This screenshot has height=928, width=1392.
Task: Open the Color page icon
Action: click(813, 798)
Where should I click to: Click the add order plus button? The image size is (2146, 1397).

━━━━━━━━━━

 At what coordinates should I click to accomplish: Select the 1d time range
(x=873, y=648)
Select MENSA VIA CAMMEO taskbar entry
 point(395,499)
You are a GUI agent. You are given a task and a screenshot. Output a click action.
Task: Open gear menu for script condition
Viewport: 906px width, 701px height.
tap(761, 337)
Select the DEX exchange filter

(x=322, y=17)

━━━━━━━━━━

Reproduce verbatim the stretch of the material from the line containing "Select MENSA VIA CAMMEO taskbar entry" through the line containing "tap(761, 337)", both lines included.

Select MENSA VIA CAMMEO taskbar entry
 point(395,499)
You are a GUI agent. You are given a task and a screenshot. Output a click action.
Task: Open gear menu for script condition
Viewport: 906px width, 701px height.
tap(761, 337)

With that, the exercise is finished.